> _Exercise instructions_
Lines with "dark": pull these out of the listing below.

──────── Data for this exercise

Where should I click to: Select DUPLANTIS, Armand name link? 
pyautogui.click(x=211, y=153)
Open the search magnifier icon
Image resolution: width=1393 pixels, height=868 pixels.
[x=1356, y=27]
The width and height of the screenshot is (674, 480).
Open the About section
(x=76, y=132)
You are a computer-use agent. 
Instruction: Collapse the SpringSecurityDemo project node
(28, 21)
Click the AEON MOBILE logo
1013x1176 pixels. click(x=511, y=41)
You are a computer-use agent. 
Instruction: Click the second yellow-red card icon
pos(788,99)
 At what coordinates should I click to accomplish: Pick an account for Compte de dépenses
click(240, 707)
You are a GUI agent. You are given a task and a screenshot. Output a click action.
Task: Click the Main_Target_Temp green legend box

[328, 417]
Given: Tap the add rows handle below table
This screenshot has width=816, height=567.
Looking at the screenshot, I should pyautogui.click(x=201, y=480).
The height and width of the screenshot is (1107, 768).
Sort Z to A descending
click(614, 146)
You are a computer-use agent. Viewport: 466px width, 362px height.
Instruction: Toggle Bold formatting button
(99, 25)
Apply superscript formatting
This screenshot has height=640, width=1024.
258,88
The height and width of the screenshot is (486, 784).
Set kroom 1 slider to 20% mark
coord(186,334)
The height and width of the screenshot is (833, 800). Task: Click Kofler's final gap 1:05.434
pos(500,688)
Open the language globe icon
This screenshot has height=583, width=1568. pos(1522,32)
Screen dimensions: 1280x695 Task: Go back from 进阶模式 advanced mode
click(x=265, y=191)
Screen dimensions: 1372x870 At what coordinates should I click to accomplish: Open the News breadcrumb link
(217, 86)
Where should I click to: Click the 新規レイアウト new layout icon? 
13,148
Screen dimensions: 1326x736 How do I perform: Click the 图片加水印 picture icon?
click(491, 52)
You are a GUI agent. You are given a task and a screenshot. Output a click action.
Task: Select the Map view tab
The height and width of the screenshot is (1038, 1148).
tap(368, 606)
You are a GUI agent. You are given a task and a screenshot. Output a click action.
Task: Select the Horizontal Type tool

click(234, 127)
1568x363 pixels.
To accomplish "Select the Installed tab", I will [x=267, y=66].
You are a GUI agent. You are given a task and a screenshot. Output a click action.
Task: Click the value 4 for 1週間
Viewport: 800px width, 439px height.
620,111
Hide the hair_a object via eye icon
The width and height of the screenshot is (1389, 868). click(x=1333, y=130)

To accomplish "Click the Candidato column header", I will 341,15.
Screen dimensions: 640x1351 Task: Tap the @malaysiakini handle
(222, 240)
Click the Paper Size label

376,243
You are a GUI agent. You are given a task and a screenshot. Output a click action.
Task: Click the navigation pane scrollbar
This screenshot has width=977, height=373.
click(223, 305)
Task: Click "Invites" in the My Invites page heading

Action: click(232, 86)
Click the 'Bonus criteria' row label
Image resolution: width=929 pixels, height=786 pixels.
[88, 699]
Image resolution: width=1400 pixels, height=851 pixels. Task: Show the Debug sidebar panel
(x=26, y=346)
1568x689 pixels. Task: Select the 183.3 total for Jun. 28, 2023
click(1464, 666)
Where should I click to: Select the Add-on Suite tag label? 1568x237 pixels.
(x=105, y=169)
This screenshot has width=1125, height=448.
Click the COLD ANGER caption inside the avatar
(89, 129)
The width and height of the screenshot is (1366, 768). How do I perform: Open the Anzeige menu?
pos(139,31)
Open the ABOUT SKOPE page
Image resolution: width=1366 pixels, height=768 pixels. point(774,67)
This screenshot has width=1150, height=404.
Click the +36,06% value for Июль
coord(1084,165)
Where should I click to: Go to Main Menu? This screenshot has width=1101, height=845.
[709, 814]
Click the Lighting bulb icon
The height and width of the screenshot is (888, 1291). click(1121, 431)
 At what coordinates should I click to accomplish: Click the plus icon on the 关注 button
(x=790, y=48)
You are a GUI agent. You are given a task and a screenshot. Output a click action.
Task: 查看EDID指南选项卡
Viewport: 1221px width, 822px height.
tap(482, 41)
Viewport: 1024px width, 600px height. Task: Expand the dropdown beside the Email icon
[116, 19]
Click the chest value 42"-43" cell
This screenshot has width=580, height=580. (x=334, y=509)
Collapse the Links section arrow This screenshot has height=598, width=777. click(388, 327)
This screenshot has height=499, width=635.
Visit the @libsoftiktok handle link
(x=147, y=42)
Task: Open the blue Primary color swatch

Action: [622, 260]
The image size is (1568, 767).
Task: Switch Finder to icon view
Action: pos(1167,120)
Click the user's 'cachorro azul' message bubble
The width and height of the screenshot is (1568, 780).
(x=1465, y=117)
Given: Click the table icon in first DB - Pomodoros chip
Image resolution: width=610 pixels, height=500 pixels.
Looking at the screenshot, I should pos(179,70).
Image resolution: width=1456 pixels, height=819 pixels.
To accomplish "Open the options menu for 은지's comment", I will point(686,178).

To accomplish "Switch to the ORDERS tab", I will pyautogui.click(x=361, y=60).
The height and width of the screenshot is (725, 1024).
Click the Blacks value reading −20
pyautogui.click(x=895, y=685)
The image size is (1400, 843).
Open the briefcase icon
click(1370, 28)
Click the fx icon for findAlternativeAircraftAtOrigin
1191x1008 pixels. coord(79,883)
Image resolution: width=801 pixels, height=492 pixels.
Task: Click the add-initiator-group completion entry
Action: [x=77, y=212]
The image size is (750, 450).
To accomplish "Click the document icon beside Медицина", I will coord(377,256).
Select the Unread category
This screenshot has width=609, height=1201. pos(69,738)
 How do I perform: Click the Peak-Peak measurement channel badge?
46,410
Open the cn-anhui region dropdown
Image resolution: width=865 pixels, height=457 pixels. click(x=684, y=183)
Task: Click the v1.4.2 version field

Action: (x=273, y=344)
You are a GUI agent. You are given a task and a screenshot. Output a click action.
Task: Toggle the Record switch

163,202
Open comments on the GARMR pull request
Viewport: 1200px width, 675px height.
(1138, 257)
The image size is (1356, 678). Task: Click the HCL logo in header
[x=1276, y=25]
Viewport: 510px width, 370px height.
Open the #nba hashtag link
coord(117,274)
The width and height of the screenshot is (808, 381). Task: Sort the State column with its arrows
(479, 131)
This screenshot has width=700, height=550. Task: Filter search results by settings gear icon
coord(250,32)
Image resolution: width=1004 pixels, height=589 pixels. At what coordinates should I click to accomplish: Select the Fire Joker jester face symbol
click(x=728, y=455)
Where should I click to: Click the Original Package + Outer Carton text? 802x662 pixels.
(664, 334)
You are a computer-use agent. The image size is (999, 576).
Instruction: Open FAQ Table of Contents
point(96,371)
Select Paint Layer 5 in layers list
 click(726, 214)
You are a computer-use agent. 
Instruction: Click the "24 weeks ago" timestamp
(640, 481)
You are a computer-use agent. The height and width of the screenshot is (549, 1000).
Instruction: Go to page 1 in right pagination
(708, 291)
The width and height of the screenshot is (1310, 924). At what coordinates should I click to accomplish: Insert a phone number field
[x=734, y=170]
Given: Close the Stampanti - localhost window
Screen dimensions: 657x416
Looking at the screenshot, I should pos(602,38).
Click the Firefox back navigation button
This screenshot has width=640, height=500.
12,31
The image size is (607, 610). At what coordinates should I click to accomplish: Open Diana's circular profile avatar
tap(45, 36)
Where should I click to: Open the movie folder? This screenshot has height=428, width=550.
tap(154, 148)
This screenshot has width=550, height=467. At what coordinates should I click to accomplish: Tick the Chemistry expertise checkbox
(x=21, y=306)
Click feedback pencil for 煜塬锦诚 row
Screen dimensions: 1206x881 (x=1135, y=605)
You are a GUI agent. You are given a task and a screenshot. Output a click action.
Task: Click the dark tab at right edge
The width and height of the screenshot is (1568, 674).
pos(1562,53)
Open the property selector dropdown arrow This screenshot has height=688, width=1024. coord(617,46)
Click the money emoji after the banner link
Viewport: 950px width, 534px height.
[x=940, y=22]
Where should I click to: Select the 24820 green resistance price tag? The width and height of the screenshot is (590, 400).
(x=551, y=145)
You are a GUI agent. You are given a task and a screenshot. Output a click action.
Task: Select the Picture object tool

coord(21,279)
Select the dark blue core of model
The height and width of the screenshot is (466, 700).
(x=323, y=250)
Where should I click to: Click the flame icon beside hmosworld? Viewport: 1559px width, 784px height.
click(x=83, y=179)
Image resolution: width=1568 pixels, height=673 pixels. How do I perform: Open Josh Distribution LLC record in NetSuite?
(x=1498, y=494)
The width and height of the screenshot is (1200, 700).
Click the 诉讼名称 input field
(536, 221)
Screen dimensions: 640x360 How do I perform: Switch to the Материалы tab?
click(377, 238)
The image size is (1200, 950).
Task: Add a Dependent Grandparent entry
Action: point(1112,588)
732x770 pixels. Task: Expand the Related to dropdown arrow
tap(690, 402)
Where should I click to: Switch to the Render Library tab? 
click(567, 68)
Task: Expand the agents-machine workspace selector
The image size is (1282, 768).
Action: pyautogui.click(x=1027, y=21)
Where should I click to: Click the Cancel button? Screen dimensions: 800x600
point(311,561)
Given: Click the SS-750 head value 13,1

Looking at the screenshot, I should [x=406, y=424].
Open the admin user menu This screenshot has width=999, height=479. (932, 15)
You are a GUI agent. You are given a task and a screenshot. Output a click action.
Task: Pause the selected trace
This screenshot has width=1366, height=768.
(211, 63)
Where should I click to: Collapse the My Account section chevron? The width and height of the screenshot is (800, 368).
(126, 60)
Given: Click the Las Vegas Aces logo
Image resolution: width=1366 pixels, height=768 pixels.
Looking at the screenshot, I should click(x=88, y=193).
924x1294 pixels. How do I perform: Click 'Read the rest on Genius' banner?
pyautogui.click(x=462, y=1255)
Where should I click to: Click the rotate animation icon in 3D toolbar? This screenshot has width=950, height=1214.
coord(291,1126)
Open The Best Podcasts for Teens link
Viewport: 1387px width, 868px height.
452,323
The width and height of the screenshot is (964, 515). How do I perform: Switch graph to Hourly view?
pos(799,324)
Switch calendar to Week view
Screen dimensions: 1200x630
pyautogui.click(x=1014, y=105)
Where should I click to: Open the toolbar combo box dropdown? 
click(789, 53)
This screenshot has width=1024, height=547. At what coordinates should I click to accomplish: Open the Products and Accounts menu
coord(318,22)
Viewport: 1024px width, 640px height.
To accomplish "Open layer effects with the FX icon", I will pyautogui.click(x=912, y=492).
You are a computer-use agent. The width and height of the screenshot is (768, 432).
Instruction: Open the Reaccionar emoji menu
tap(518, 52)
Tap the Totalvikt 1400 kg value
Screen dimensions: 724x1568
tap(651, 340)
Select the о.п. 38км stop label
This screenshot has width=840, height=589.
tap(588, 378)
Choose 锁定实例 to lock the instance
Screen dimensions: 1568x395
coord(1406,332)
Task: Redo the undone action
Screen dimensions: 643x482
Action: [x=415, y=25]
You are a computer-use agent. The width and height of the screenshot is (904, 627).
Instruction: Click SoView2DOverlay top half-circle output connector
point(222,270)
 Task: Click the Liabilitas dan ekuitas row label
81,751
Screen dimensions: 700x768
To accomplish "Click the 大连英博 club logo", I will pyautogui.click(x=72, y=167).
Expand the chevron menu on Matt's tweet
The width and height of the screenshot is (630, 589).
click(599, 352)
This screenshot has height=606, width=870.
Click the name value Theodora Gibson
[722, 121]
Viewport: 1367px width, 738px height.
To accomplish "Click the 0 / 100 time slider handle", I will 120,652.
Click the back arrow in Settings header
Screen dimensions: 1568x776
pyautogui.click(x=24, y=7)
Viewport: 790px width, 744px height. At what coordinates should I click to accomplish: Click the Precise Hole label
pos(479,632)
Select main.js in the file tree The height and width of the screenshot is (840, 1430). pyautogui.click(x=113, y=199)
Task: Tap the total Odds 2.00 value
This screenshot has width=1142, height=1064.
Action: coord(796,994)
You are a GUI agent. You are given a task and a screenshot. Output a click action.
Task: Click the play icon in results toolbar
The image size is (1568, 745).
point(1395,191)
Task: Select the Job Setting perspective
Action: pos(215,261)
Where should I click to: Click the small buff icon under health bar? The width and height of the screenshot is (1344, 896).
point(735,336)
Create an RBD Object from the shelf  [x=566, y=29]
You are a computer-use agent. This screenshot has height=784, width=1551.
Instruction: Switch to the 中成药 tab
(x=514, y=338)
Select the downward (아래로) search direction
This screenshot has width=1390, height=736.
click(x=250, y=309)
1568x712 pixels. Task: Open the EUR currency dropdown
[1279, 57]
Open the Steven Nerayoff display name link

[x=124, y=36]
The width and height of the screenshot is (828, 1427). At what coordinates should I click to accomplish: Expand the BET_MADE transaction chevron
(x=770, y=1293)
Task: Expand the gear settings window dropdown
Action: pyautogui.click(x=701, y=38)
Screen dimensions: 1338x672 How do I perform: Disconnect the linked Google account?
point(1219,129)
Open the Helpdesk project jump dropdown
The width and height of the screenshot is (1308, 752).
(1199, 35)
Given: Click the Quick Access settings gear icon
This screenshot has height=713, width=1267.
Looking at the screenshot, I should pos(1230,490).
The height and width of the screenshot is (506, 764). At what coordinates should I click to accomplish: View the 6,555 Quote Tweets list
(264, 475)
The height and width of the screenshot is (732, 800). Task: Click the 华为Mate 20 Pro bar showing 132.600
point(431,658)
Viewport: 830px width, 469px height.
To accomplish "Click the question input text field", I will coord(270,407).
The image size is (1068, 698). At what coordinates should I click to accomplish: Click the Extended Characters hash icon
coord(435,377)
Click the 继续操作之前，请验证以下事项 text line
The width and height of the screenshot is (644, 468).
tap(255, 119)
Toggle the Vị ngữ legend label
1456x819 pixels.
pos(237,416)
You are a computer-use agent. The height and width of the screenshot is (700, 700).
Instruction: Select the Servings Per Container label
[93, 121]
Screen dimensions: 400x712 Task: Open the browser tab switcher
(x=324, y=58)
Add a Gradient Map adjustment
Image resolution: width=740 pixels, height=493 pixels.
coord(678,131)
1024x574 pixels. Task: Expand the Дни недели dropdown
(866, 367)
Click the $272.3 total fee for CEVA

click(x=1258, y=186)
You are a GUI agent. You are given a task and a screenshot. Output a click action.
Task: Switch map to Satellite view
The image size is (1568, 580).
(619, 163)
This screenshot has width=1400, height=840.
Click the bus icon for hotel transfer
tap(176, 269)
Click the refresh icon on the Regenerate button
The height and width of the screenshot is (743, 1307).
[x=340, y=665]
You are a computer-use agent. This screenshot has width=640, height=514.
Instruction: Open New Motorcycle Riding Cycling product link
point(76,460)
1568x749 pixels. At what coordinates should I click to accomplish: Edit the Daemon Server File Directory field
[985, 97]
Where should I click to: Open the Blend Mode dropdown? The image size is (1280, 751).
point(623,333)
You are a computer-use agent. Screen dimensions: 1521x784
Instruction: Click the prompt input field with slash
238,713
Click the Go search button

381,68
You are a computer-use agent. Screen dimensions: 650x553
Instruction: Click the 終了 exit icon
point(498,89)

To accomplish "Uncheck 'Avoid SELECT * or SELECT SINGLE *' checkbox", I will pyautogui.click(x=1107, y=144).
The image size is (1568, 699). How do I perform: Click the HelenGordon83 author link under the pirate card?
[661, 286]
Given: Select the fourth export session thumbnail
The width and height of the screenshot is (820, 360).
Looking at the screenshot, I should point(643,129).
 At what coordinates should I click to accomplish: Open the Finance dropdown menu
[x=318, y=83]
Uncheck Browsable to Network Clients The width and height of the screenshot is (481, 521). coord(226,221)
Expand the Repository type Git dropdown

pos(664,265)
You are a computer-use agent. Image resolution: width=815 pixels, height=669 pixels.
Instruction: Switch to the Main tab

────────────────

> _Response to the exercise_
Task: Click the dark tab at right edge
Select the dark blue core of model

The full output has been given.